Verhinderung von Betriebsräten
Die von Lidl wohl absichtlich unüberschaubar gehaltene Struktur des Unternehmens erschwert bei mehr als 600 verschiedenen Gesellschaften die Bildung von Betriebsräten, Jugend- und Auszubildendenvertretungen sowie die Vertretung von Schwerbehinderten enorm. Drohungen, Personal auszutauschen oder zu entlassen, falls es die Bereitschaft gäbe, einen Betriebsrat zu gründen, sind bei Lidl offenbar gang und gäbe. Ein anderer Trick des Unternehmens, starke Interessenvertretungen zu verhindern, ist die unternehmensrechtliche Ausgliederung von Filialen. So verhindert Lidl, dass Beschäftigte einer regionalen Niederlassung gemeinsame Betriebsräte für alle Filialen, das regionale Lager und dessen Verwaltung wählen können. Im Schwarz-Buch Lidl wird dazu das Lehrbeispiel Unna in Nordrhein-Westfalen vorgestellt.

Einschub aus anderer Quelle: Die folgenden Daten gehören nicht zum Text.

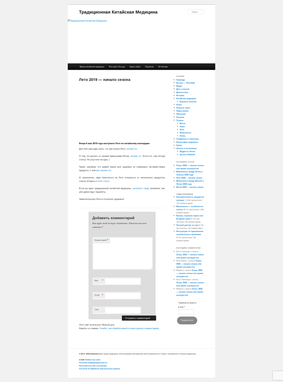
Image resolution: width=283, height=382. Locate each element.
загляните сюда (141, 188)
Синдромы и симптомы (187, 138)
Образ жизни (182, 110)
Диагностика (182, 92)
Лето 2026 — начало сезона (189, 177)
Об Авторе (163, 66)
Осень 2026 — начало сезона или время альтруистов (188, 263)
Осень (183, 135)
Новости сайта (183, 107)
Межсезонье (185, 132)
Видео (179, 85)
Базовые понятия (188, 101)
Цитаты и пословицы (186, 148)
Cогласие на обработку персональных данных (99, 368)
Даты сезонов (182, 89)
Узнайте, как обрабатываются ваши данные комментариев (129, 328)
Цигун (179, 145)
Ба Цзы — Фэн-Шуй (185, 82)
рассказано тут (103, 170)
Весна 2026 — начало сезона (189, 187)
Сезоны (180, 120)
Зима (182, 126)
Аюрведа (180, 79)
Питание (180, 117)
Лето (182, 129)
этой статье (103, 180)
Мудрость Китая (187, 151)
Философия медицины (187, 142)
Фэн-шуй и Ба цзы (117, 66)
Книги (179, 104)
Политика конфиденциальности (93, 362)
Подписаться (187, 320)
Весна (182, 123)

Aufhebungsverträge und Eigenkündigungen
Im gesamten Bundesgebiet gibt es Beispiele von Eigenkündigungen nach Gesprächen, in denen die Betroffenen unter großem Druck entweder Aufhebungsverträge oder Eigenkündigungen unterschrieben. Häufig handelt es sich um für Lidl offenbar zu teure Beschäftigte, doch gibt es weitere Gemeinsamkeiten: viele der Beschäftigten sind unbequem geworden, weil sie sich für die Bezahlung von Überstunden, faire Behandlung und Respekt von Vorgesetzten oder andere Selbstverständlichkeiten eingesetzt haben.
Viele der Betroffenen bekommen, wenn sie klagen, im Nachhinein vor dem Arbeitsgericht Recht. Fristlose Kündigungen werden in fristgerechte umgewandelt, Abfindungen werden gezahlt. Es gibt sogar Entscheidungen, die die Rückkehr in den Discounter möglich machen würden. Davon wird bisher, ohne den Schutz durch Betriebsräte in den Filialen, aber kaum Gebrauch gemacht. Zu groß sind die Diffamierungen und der Druck, solange die Beschäftigten alleine gegenüber ihren Vorgesetzten stehen.